Egg's rate would yield savings of up to pounds 1,200 a year on a pounds 100,000 repayment loan compared to high-street rivals such as Halifax and Abbey National.
However, despite a drop of 0.2 percentage points on its previous charge, the new variable rate remains within sight of some newer telephone rivals, such as Standard Life Bank, whose rate is now 5.88 per cent, plus a 1.5 per cent discount in the first six months. Legal & General, another insurer, offers a similar rate plus six-month discount.
Trevor Field, head of home finance products at Egg, said: "We are looking to do in the region of pounds 1.5bn net lending this year. In terms of saving time and money, we think the Internet will revolutionise the mortgage marketplace in the UK."
Egg said that although its full Internet home-loan service would only be launched next year, users could still apply online now for the new variable rate. Egg's 25,000 current borrowers, whether telephone-based or Internet customers, will all benefit from the rate cut.
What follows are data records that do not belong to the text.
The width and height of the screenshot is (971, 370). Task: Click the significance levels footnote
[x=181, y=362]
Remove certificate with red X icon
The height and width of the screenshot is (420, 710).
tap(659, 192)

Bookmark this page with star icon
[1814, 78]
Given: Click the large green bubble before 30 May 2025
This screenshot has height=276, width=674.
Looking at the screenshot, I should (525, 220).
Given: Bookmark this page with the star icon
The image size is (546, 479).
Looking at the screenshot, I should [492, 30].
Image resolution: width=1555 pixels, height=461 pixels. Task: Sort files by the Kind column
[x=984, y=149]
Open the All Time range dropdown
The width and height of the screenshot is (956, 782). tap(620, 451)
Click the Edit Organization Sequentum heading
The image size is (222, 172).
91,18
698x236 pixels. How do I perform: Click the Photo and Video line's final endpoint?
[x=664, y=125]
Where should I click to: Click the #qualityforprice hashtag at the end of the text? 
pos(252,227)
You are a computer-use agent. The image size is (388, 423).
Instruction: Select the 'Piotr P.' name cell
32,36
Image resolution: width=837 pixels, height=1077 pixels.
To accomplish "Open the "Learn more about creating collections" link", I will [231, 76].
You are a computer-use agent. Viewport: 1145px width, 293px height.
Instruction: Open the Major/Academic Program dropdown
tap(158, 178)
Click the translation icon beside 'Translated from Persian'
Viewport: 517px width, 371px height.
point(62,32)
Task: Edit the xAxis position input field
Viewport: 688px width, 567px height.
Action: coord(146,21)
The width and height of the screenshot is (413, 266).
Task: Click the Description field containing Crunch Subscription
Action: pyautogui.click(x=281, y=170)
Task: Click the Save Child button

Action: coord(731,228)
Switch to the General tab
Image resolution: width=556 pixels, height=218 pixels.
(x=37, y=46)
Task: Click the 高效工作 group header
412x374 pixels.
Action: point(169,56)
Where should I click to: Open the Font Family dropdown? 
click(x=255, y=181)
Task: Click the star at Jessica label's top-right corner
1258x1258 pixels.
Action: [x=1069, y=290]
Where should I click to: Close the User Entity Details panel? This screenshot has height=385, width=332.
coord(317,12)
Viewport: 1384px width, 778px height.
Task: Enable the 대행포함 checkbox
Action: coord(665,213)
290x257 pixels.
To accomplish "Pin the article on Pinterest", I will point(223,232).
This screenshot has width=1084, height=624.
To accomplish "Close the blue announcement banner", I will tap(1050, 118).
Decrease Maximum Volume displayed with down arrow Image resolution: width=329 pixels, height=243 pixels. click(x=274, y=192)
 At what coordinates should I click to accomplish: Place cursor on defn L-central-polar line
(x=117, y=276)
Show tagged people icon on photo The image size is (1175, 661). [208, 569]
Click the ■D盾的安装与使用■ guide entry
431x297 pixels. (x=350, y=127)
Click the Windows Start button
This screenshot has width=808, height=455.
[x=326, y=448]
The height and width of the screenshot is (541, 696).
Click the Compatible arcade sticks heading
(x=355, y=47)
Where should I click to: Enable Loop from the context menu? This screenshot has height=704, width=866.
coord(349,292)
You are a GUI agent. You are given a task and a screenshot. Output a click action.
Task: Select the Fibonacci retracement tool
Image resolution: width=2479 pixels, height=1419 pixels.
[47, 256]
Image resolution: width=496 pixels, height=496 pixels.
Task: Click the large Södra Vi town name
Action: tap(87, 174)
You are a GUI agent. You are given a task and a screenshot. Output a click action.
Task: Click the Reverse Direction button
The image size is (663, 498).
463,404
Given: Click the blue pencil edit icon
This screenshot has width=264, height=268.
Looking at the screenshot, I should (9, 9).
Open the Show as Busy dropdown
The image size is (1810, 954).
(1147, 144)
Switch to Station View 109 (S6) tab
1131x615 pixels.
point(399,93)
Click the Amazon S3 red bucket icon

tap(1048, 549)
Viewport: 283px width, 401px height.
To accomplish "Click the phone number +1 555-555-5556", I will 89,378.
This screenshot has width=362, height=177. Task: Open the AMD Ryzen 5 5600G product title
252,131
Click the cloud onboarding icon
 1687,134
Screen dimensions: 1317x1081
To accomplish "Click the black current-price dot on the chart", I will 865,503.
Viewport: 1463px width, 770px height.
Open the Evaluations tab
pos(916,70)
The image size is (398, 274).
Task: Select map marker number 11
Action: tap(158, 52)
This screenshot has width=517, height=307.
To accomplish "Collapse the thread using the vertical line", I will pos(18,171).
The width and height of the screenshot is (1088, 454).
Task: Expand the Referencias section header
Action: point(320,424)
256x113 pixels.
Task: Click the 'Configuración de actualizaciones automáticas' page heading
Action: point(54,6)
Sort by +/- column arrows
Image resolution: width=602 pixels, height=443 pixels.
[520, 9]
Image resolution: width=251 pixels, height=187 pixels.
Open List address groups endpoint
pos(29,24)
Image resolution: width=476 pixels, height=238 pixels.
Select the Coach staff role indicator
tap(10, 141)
The new rate marks the next stage in Egg's development from a mainly deposit-based institution - its savings account has attracted pounds 5bn since launching in November - to one targeting borrowers. When it launched its instant access account last year it offered 8 per cent gross to savers. That has declined to 5.5 per cent, still one of the most competitive in the market. But a spokeswoman denied that the company's move might be reversed should base rates rise. "It is linked to what happens to base rates, as all mortgages are, but we are very unlikely to raise it if base rates go up next week," she said.
Egg also denied that telephone-based borrowers, who will have to pay pounds 199 for the first time, will effectively subsidise Internet applicants. "The [differential is] a reflection of the fact that e-commerce is a cheaper way to do business."
Woolwich Direct said it was launching two new mortgages; one a five- year fixed rate at 6.79 per cent, the other a 1.5 per cent discount for two years on its standard rate, now 6.84 per cent - an effective rate of 5.34 per cent.